__TAREAS Y EJERCICIOS__
1 > Por favor, transcribe sin cambios del artículo de opinión todo lo que va desde "El diagnóstico es" hasta "vigente que nunca.".
2 > Reproduce de nuevo, sin alterar nada, las líneas de los registros que van desde la que contiene "Task: Pick the Neutral radio button" hasta la que contiene "Tap the Bluetooth", ambas incluidas, y solo esas.

__FRAGMENTO DEL DOCUMENTO__

----------

El diagnóstico es contundente y clamoroso: la ciudad ha perdido empuje, se ha degradado, está desorientada y ha caído en el fatalismo colectivo. Además, los lisérgicos experimentos urbanísticos de la teniente de alcalde Janet Sanz, pagados a precio de oro, provocan el rechazo y la exasperación de los vecinos. La lapidaria pregunta que surgió durante los años del porciolismo –Barcelona, ¿a dónde vas?- es más vigente que nunca.

Ada Colau tampoco ha sido capaz de liderar la integración metropolitana, la nueva realidad que da sentido y dimensión de futuro a la capital de Cataluña. Como presidenta del Área Metropolitana de Barcelona tenía la oportunidad de convertir esta institución en el nuevo centro de gravedad de su gestión e, incomprensiblemente, ha renunciado a ello. La imagen que deja la alcaldesa es la de una persona apática que no sabe ni le interesa ejercer responsabilidades de gobierno y a la cual el cargo le viene grande. Afortunadamente, pronto la perderemos de vista.

Por su parte, Laura Borràs es un bluf que no merece ostentar la presidencia del Parlamento de Cataluña. De hecho, si fuéramos un país democráticamente maduro, nunca tendría que haber conseguido la condición de diputada.

El caso de los contratos fragmentados otorgados a dedo, de manera totalmente irregular, a un amigo suyo –posteriormente condenado por tráfico de drogas y falsificación de moneda- la inhabilitaba de entrada para presentarse a las elecciones. Todo el mundo se rasga las vestiduras con el escándalo del hermano de la presidenta de la Comunidad de Madrid, Isabel Díaz Ayuso, pero Laura Borràs ha hecho exactamente lo mismo: aprovecharse del cargo, en su caso como directora de la Institución de las Letras Catalanas, para prevaricar y hacer tráfico de influencias. Las pruebas conseguidas por los Mossos d’Esquadra son definitivas.

Su perfil de «independentista de hierro» también ha quedado destrozado con su ridícula actuación en el caso del escaño del diputado de la CUP Pau Juvillà. Descargando las culpas de su cobardía en los funcionarios del Parlamento, ha destrozado su aureola de supuesta coherencia incorruptible con el «mandato del 1-O». Su única «heroicidad» ha sido suspender durante dos días el funcionamiento de las actividades parlamentarias, en un insólito secuestro, sin precedentes, de la máxima institución de autogobierno de Cataluña.

Laura Borràs tenía la oportunidad de dignificar su discurso y pasar a la historia presentando la dimisión. Pero no. Ha preferido preservar los privilegios de «reina» que tiene como presidenta del Parlamento antes que protagonizar un acto de «desobediencia», en concordancia con lo que predica y difunde a los cuatro vientos. Patética.

----------

Entradas guardadas
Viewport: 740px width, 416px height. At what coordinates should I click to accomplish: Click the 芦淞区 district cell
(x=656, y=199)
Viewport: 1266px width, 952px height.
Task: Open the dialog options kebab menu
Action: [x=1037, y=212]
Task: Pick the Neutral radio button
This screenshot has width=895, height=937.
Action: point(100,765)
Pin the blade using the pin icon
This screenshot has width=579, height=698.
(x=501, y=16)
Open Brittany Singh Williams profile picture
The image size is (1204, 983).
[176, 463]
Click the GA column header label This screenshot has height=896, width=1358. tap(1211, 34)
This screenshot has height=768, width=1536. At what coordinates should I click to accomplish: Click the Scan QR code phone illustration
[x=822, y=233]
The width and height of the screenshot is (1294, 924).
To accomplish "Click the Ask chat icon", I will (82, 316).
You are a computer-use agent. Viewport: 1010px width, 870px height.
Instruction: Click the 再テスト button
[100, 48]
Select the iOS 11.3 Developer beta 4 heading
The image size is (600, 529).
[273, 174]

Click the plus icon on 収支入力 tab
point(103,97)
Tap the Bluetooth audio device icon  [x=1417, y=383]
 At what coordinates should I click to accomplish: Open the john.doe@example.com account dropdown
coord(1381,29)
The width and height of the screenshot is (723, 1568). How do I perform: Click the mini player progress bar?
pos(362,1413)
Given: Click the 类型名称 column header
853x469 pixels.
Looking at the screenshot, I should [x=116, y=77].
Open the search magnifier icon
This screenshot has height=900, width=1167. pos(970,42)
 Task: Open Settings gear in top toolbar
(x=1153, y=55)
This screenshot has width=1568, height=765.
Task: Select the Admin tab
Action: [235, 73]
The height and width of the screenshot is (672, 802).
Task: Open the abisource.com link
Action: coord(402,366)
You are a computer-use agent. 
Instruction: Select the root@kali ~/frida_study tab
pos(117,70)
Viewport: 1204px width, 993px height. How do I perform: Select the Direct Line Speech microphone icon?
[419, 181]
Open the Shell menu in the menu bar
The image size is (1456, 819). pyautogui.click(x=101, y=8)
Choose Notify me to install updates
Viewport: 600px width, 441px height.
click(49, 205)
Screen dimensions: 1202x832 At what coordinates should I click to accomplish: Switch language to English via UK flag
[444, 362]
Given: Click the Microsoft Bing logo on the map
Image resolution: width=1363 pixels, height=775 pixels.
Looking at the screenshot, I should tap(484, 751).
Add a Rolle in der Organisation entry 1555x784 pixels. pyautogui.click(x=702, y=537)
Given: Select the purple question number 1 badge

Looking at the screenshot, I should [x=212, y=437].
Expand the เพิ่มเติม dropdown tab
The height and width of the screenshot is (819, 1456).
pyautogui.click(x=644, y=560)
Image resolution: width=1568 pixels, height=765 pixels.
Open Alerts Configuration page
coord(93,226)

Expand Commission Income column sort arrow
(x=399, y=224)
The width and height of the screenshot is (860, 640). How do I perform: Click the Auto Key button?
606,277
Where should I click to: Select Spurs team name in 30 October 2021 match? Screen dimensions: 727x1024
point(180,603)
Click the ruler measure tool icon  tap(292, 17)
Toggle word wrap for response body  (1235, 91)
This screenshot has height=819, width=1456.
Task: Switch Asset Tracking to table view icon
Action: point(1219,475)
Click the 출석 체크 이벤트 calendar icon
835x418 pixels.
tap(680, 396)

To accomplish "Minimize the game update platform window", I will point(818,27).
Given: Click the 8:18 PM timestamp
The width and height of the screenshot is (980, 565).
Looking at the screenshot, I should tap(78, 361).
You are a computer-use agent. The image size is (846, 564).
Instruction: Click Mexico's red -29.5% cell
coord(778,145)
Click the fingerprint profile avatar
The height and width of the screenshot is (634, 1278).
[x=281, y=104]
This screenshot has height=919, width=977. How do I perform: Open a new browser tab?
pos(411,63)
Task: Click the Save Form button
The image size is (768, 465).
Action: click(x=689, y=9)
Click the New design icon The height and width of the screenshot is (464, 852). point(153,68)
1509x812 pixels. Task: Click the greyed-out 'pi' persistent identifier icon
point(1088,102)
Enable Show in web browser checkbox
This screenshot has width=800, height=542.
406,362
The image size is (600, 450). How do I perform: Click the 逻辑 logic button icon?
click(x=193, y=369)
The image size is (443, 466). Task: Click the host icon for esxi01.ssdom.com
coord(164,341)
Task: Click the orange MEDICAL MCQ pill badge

----------

__LAS RESPUESTAS__
1 >
El diagnóstico es contundente y clamoroso: la ciudad ha perdido empuje, se ha degradado, está desorientada y ha caído en el fatalismo colectivo. Además, los lisérgicos experimentos urbanísticos de la teniente de alcalde Janet Sanz, pagados a precio de oro, provocan el rechazo y la exasperación de los vecinos. La lapidaria pregunta que surgió durante los años del porciolismo –Barcelona, ¿a dónde vas?- es más vigente que nunca.

2 >
Task: Pick the Neutral radio button
This screenshot has width=895, height=937.
Action: point(100,765)
Pin the blade using the pin icon
This screenshot has width=579, height=698.
(x=501, y=16)
Open Brittany Singh Williams profile picture
The image size is (1204, 983).
[176, 463]
Click the GA column header label This screenshot has height=896, width=1358. tap(1211, 34)
This screenshot has height=768, width=1536. At what coordinates should I click to accomplish: Click the Scan QR code phone illustration
[x=822, y=233]
The width and height of the screenshot is (1294, 924).
To accomplish "Click the Ask chat icon", I will (82, 316).
You are a computer-use agent. Viewport: 1010px width, 870px height.
Instruction: Click the 再テスト button
[100, 48]
Select the iOS 11.3 Developer beta 4 heading
The image size is (600, 529).
[273, 174]

Click the plus icon on 収支入力 tab
point(103,97)
Tap the Bluetooth audio device icon  [x=1417, y=383]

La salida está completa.